Severance season 2 episode 8 is a kind of mess
Let me be extremely clear: I really liked to see a city of Lumon in ruins. Episode 8, Like most season 2 of the “dryer”, looks great. The locations are magnificent, the energy of the rust belt is powerful and the new treats on the disguised children’s work programs in Lumon add a new nightmarish texture to the company.
But the real story of “Sweet Vitriol” is absurd limit. Harmony presents himself in Salt’s neck after being dismissed from his old work, clearly angry with Lumon despite his happy appearance to come back if she received her original job as a coupĂ© soil director. In other words, we don’t really know where Harmony’s loyalty are at the start of this episode, but we are just in a way said during it that it is now anti-lumon. All right.
She hides in the truck bed of an old friend during the walk to her childhood house and begins to rage in the house in desperate research of something.
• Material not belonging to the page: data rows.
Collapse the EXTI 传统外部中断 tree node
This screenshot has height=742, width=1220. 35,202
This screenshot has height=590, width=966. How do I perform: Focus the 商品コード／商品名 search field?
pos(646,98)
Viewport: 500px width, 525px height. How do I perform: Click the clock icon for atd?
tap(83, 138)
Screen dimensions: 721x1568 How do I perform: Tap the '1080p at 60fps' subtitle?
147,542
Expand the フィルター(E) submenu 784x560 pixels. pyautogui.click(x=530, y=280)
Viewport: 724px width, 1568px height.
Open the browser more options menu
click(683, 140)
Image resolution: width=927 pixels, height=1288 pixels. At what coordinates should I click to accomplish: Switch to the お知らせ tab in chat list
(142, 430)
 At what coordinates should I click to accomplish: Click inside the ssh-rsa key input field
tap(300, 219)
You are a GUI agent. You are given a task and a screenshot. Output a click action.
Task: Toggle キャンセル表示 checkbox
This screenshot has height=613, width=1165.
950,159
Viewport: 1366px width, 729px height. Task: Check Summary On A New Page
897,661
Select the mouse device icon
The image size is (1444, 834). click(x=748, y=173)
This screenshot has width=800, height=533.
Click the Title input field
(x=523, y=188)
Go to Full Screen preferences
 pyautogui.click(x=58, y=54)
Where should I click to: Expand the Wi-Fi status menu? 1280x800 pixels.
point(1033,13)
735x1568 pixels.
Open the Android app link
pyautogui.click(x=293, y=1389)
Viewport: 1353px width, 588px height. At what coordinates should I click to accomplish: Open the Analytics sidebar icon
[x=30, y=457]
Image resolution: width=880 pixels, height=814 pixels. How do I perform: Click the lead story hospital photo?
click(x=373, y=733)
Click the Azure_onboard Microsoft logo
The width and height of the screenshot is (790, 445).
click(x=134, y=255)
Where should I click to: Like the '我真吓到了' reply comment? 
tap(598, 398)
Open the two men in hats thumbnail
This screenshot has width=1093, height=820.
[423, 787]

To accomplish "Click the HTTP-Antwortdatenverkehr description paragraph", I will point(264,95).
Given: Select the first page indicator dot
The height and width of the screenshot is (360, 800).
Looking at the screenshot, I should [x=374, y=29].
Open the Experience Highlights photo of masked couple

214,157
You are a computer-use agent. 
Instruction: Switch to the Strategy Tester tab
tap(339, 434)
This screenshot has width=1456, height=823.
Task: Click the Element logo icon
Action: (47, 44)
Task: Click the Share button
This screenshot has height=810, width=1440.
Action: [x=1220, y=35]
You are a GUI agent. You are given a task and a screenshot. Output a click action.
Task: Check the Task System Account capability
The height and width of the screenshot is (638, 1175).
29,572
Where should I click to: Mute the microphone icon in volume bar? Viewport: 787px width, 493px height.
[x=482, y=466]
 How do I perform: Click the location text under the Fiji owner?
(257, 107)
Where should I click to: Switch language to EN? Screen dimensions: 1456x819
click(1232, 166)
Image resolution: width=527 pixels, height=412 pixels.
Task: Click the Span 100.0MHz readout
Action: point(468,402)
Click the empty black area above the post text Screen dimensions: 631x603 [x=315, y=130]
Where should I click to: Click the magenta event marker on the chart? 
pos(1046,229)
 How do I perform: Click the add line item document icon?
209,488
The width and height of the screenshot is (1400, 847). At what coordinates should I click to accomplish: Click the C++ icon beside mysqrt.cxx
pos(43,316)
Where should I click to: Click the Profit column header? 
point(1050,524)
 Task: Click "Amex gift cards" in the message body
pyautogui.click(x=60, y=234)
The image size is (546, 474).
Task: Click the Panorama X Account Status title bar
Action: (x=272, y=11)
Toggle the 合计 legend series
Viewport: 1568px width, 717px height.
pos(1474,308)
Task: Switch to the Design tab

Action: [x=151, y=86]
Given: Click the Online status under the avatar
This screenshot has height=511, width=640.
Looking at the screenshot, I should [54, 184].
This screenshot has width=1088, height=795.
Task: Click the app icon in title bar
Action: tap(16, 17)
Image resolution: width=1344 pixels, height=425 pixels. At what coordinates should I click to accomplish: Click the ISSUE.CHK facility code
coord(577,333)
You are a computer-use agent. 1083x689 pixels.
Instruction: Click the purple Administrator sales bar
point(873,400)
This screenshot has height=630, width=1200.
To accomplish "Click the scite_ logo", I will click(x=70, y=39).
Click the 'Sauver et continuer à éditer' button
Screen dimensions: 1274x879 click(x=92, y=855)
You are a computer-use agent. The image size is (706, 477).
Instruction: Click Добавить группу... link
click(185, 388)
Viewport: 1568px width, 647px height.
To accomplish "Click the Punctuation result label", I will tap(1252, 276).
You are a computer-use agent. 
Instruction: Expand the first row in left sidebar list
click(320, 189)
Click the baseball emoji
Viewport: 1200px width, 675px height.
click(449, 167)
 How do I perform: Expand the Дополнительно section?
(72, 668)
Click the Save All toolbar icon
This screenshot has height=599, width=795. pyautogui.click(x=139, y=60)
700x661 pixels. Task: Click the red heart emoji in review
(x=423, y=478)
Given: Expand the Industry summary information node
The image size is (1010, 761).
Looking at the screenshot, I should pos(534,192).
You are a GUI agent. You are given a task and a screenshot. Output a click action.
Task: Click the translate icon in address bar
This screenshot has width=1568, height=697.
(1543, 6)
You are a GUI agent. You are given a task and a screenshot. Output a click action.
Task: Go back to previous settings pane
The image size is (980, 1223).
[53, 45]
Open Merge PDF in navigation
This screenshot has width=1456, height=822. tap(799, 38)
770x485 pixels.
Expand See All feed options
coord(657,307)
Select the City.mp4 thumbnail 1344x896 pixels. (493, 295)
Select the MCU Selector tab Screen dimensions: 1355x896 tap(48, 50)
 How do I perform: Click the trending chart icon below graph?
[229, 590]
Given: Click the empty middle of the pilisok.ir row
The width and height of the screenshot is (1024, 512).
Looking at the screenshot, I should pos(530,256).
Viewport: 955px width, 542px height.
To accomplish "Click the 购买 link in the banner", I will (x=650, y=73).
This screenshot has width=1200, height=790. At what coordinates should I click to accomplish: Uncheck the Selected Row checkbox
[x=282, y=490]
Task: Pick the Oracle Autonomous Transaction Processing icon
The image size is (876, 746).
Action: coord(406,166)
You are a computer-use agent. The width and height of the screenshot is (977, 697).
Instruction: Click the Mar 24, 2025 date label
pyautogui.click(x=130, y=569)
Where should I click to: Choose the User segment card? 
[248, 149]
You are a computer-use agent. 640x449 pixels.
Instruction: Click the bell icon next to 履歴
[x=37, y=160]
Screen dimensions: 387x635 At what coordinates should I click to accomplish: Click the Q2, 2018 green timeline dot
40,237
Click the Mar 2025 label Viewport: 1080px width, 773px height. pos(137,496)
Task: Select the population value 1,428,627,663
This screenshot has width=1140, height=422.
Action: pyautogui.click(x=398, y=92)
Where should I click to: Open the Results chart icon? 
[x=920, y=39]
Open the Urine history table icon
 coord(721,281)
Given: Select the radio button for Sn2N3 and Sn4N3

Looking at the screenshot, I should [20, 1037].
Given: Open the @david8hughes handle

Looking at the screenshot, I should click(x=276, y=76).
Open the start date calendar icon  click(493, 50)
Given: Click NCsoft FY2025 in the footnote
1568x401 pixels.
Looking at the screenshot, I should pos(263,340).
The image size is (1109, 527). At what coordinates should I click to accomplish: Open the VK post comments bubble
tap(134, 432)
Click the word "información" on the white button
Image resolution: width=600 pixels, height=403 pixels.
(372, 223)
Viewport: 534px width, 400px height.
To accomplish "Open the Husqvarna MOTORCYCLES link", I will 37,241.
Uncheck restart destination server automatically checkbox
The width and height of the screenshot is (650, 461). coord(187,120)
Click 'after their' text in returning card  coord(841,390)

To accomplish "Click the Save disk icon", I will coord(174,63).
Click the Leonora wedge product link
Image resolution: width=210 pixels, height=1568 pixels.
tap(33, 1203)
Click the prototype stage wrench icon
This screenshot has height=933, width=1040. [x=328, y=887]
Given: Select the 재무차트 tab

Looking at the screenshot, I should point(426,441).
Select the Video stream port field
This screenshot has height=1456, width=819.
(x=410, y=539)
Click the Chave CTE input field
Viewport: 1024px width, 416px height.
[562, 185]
It is extremely important, but not so important that it cannot afford to take a long nap in the bed in which her mother died during research. After waking up and sniffing a little gas that has, she remembers her mother’s cellar and almost immediately locates her original starting plans.
For what? Presumably so that she can prove her role in the ascent of Lumon, or more precisely, because the intrigue requires that a person with in -depth knowledge of deteriorating can help to mark his reintegration.
The dismissal cannot keep priority for aesthetics on narration
The greatest thing that bothered me to look Season 2 of “Severance”, episode 8 (which had nuances of the worst scenario “lost”) Is it not that it moves more from the real mystery, or that the torsion comes out of nowhere, or this harmony takes a nap. This is the whole atmosphere of the episode. It is perhaps the most concentrated dose of the style of house “sown” that we still have, where everyone speaks strange, the conversations feel disjointed, and Ben Stiller apparently orders everyone to blur their faces and to mumble aggressively. It is as if the screen had a message writing that says: “Look how weird It is. Isn’t that so weird? “”
Yes, well, it’s weird. I understand it’s weird. But there is a thin line between effective surrealism and too strong fitting. “Severance” has a lot of fascinating and original ideas with regard to business science fiction stuff. I love conversations on the question of whether or not the Inies have souls and glimpse of a company on the verge of full -fledged Cyberpunk dystopia. But the show insists several times that what is more interesting is to point with enthusiasm David Lynch and to say: “I can do it too.” Except that he is proven repeatedly that he cannot. He just doesn’t have magic.
In the end, this type of tone is a matter of taste. Your mileage will vary on specific lines or marks of oddity attracts you to a fictitious world, and those who keep you away from this. It clearly emerges from the general feeling that most people really like “help”, and it’s great. People should love things. But I was really ready to start loves it too, and “Sweet Vitriol” rejected me right away, which is a real shame.